Peace Dale Manufacturing Company. Records, 1742-1919 (inclusive) [microform].
Title:
Records, 1742-1919 (inclusive) [microform].
Records, 1829-1919, of the textile firm, with earlier records of enterprises of the Peace, Hazard, and other families. General accounting and production records, orders, sales, and correspondence, much of it with the Peace Dale firm's selling agents: S.B. and Buffum (1854), Jenkins and Huntington (1860), Fairbanks and Martin (1871), and Martin and Buffum (1885). Preceding this period, there are records of many other activities. The earliest is a daybook for 1742-1744 of the Trenton Mills, one of the flour mills owned by Joseph Pease.
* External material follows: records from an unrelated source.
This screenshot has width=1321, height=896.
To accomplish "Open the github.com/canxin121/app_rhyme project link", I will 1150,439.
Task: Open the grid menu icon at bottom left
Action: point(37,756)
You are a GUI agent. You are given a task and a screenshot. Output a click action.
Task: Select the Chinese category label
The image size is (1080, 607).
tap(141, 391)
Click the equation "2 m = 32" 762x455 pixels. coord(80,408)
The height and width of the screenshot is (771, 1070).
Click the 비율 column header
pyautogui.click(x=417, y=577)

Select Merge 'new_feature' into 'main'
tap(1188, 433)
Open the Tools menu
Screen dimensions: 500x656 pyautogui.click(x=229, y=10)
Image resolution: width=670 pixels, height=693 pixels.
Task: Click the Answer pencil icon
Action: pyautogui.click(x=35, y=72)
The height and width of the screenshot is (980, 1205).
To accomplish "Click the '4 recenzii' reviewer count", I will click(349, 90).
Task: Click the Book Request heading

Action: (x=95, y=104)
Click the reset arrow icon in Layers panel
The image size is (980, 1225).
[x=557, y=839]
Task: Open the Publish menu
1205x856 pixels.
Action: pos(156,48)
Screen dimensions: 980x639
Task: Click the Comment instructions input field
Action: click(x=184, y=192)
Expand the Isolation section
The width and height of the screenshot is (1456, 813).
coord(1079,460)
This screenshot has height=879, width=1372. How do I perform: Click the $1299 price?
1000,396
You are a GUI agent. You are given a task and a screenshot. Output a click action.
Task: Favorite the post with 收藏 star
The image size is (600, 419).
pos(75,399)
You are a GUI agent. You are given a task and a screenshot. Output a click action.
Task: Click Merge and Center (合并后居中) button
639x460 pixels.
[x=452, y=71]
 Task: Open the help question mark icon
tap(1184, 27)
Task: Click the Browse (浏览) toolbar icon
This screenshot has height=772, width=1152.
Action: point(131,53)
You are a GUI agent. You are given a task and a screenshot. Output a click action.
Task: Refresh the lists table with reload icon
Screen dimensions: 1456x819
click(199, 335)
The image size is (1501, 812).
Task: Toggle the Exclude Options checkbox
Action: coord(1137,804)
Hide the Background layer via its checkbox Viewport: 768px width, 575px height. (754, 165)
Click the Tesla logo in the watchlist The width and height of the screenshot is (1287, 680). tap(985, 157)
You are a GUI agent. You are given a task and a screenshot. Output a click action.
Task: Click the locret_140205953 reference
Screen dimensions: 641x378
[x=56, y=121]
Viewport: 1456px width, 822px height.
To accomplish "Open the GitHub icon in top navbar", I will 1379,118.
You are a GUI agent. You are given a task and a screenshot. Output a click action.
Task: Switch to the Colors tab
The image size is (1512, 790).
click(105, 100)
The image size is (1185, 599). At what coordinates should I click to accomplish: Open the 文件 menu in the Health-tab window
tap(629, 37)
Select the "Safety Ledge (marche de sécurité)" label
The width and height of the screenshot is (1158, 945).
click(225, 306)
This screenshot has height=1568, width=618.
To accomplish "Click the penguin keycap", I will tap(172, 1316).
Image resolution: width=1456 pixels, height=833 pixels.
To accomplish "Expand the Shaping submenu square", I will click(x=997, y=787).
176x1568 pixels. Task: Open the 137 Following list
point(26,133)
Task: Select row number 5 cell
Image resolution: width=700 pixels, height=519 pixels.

Other early records are a cash book, 1785-1788, of Isaac Pease; a daybook, 1761-1781, of S. Neyle; accounts, 1785-1791, of Abraham Newton, postmaster, Charleston, S.C. Accounts of the Hazard family in Charleston include those of Rowland Hazard, 1789-1790; Hazard, Robinson and Company; and Hazard and Ayrault. The family owned plantations on the Santee River, where sheep were raised, flour was prepared, and the usual farming operations carried on. From 1817 to 1850 there are accounts of Rowland Hazard's sons, Isaac P., Thomas R., Rowland G., and Joseph P. Isaac and Rowland acted together as partners, 1820-1829, carrying on a cotton mill in South Kingston and a general store in Providence, R.I. Many investment interests of the Hazard family are represented, including the Providence and Stonington and the Narragansett Pier Railroads, and the Wisconsin Central Railroad. Other letters, 1869-1886, are from Herbert Spencer concerning railroad investments, and papers on the Credit Mobilier, 1876 and later.